■ **What to work on**: Scan the entries below. Return every line that includes "Fragilités".

■ **Data excerpts**:
= = = = =
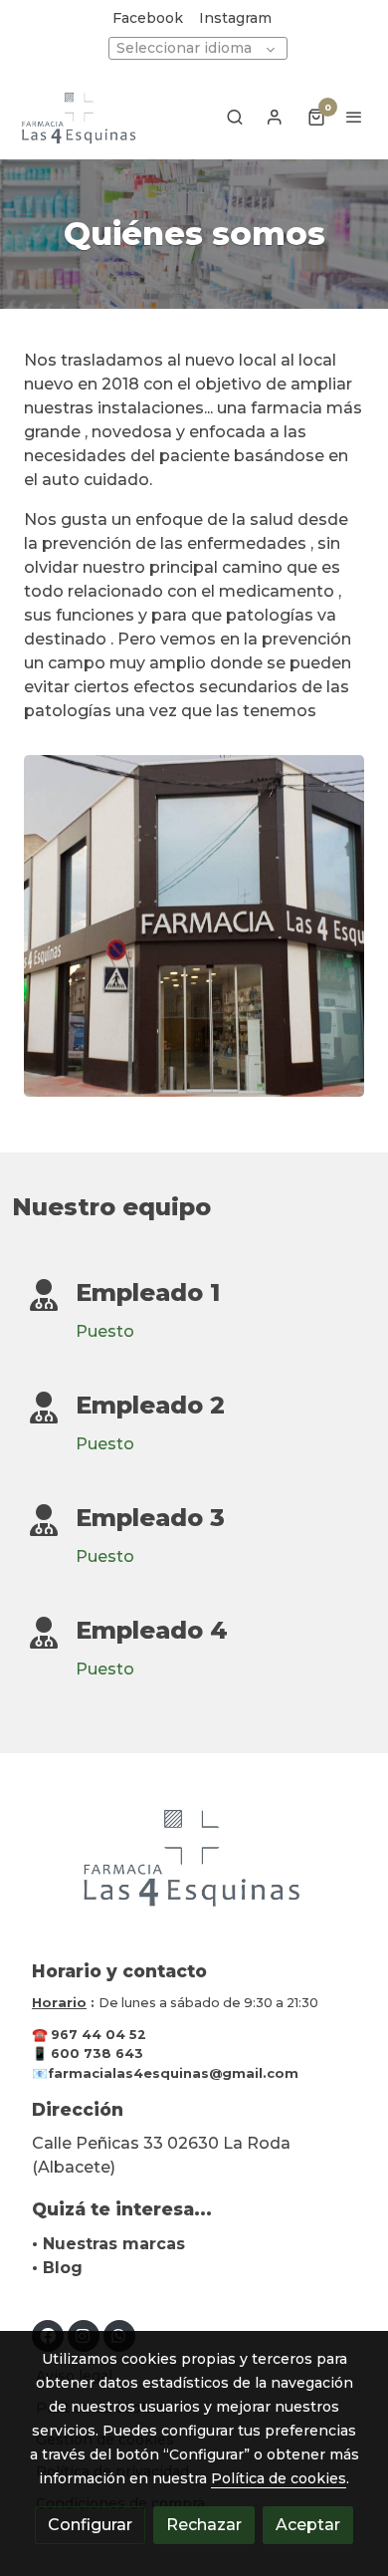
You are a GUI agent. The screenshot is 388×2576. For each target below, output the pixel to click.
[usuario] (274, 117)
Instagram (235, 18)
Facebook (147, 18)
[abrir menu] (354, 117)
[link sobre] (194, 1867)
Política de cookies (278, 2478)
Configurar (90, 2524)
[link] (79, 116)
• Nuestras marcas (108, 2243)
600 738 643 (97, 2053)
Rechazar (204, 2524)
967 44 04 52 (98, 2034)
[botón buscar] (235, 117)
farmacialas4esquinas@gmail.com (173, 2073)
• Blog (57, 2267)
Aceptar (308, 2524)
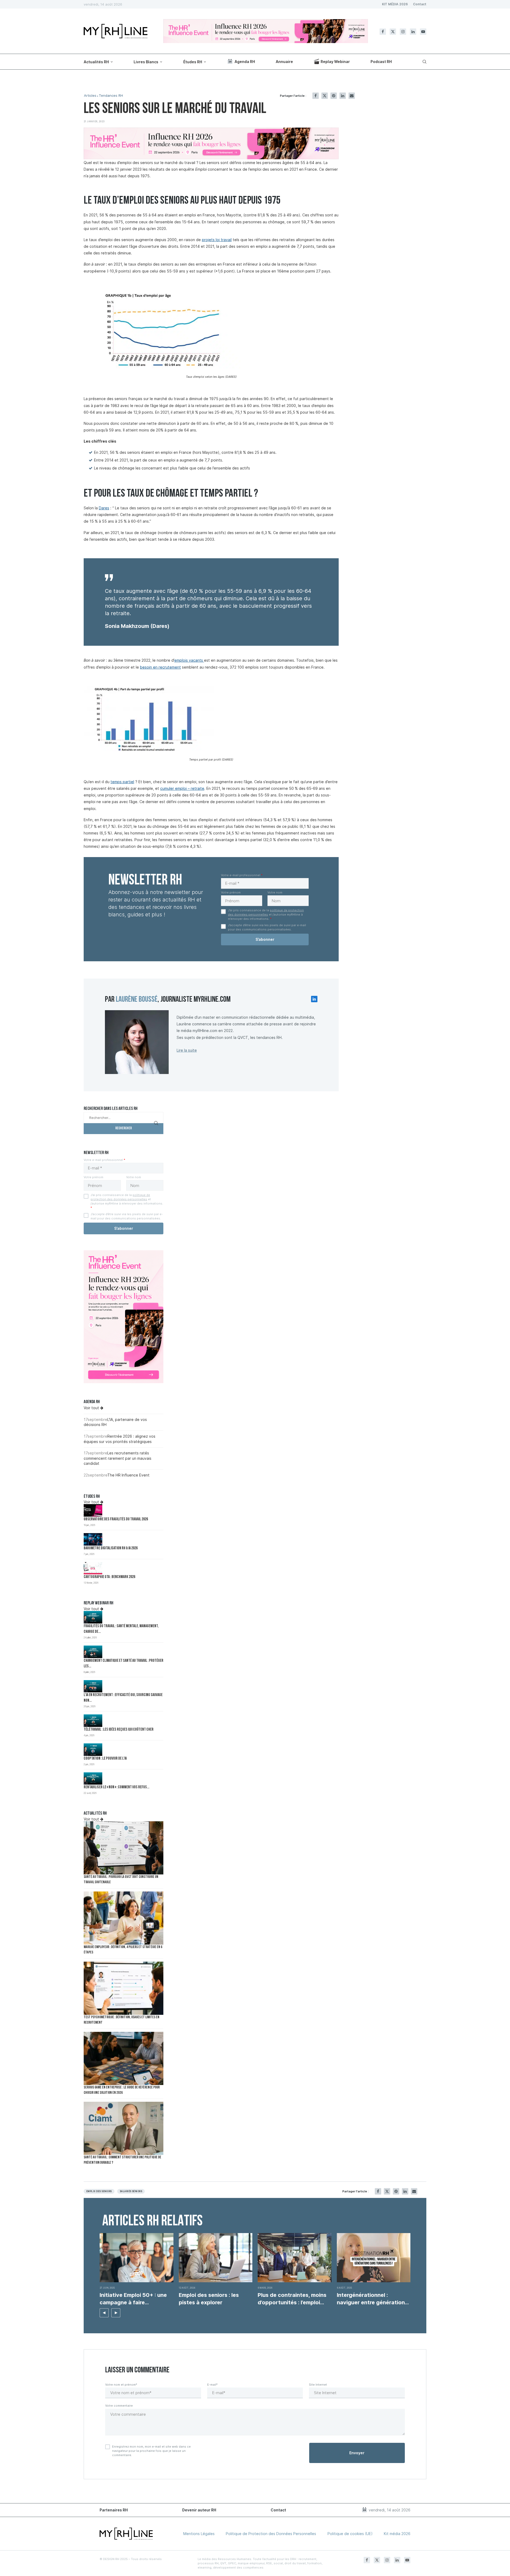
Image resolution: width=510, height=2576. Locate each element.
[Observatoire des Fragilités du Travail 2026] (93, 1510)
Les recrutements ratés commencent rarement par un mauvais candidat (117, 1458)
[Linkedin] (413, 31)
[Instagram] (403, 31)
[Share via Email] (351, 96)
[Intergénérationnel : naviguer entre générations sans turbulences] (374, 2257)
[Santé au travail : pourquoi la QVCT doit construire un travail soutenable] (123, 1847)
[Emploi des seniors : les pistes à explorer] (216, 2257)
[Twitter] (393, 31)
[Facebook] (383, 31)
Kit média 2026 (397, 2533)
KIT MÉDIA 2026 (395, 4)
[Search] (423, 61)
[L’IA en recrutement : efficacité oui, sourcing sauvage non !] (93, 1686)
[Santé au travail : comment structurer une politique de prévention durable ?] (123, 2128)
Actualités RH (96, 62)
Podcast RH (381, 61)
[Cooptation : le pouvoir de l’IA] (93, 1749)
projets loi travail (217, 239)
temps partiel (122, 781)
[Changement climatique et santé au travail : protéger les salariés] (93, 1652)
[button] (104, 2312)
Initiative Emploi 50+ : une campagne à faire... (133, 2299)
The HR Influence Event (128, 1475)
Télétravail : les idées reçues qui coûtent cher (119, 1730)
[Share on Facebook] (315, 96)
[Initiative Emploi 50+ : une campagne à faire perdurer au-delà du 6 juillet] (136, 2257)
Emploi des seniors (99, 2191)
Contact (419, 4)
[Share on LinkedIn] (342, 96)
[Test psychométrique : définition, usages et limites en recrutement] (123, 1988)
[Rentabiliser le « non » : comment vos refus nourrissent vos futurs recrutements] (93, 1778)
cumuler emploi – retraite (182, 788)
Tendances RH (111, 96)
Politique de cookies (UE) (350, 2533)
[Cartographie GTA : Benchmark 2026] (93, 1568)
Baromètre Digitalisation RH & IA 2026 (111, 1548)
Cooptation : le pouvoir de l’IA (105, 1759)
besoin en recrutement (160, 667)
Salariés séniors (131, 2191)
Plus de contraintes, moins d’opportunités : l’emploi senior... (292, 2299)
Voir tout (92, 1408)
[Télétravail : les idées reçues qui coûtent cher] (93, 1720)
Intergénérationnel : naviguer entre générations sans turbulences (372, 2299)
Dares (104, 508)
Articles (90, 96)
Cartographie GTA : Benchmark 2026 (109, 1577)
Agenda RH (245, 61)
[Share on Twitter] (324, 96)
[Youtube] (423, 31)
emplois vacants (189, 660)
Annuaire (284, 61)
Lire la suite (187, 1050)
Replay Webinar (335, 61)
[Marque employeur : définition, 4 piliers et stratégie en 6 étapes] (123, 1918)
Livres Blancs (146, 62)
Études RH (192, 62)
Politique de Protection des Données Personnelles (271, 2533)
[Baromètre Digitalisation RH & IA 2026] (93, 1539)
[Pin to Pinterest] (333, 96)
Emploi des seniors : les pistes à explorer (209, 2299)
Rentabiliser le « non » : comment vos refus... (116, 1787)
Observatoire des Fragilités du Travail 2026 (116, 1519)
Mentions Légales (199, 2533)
= = = = =
■ **Worked solution**:
[Observatoire des Fragilités du Travail 2026] (93, 1510)
Observatoire des Fragilités du Travail 2026 (116, 1519)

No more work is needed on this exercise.